In her opinion exam time was very dreadful. The days prior to the exams were spent in cramming the information. At such times she wished that the books and science were buried in the depths of the sea. After working hard and preparing for the exam a person is lucky if he can recollect the information while writing the exam because most of the time a person tends to forget what he has learned at the most crucial time.
Helen did not have very high opinion about the ‘academic examinations’. She did not like going through the perplexing and exasperating experiences of appearing for her exams repeatedly. She did not like cramming her mind with formula and dates which she forgot however hard she tried to retain in her mind.
And when the unavoidable hour of examination arrived, all the information Helen had crammed the previous night, appeared to have fled somewhere from where she could not recover it.
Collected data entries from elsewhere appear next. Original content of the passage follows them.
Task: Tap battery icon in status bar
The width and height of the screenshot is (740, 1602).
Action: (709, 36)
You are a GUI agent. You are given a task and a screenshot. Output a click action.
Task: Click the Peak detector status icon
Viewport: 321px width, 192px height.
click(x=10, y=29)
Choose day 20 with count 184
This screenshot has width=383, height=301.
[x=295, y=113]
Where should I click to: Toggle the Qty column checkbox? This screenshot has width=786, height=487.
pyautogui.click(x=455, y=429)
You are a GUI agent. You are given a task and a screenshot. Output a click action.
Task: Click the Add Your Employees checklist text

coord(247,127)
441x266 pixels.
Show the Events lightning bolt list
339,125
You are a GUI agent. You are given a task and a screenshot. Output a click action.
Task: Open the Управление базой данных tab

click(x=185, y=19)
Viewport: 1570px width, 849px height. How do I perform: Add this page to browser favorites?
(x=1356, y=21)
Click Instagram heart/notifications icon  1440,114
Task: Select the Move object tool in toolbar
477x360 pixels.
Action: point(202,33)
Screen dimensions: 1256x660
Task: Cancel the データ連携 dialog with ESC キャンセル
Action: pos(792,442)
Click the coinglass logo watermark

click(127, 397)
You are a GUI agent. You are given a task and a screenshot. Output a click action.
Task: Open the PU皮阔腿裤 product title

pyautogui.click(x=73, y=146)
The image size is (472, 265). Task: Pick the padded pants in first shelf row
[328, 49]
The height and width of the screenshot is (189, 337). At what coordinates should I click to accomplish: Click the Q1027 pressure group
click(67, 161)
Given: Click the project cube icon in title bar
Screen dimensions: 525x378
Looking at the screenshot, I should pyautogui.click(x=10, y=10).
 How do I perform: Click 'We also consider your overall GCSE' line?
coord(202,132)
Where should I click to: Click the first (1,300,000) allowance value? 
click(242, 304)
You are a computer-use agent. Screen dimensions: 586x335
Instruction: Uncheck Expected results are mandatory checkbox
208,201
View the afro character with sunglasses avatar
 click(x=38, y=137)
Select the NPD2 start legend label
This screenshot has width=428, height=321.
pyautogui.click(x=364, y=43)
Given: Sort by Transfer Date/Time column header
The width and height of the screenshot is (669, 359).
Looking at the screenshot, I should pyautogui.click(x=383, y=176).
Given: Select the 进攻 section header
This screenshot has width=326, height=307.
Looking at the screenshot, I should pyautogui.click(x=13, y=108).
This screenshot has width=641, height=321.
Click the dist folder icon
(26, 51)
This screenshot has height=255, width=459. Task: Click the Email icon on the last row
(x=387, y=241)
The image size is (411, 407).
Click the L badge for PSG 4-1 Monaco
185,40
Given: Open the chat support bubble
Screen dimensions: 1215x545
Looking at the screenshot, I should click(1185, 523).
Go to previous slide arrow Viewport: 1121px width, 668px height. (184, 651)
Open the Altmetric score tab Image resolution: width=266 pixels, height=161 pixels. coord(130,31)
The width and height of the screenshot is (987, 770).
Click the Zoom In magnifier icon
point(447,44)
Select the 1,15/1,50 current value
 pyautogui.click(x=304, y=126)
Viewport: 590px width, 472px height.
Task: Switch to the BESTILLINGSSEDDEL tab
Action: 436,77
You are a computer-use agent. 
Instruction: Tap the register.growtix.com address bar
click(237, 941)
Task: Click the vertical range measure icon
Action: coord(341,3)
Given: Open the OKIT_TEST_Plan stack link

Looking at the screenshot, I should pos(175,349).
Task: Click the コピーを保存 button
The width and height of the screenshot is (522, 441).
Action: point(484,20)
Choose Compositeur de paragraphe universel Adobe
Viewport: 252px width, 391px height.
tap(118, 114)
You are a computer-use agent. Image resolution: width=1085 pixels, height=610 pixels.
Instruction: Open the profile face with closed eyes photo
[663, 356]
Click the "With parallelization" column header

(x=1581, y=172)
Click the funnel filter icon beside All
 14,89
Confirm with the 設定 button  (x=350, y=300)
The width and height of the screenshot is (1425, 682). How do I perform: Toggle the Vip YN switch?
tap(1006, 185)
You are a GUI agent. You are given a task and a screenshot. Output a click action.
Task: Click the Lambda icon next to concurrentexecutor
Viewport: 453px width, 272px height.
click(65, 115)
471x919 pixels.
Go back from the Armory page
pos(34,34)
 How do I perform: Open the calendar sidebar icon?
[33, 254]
Everything learnt and crammed before the examination appeared to be mixed up and muddled up in the mind.
Thus the most of the examination time was spent in finding the exact answer from the crammed and jumbled up information stored in the mind. Quite strangely, when the invigilator informed the time for the examination was up, all the answers were mysteriously ordered in the mind. Helen felt quite disgusted after the examination; she often harboured the desire to have the examinations abolished.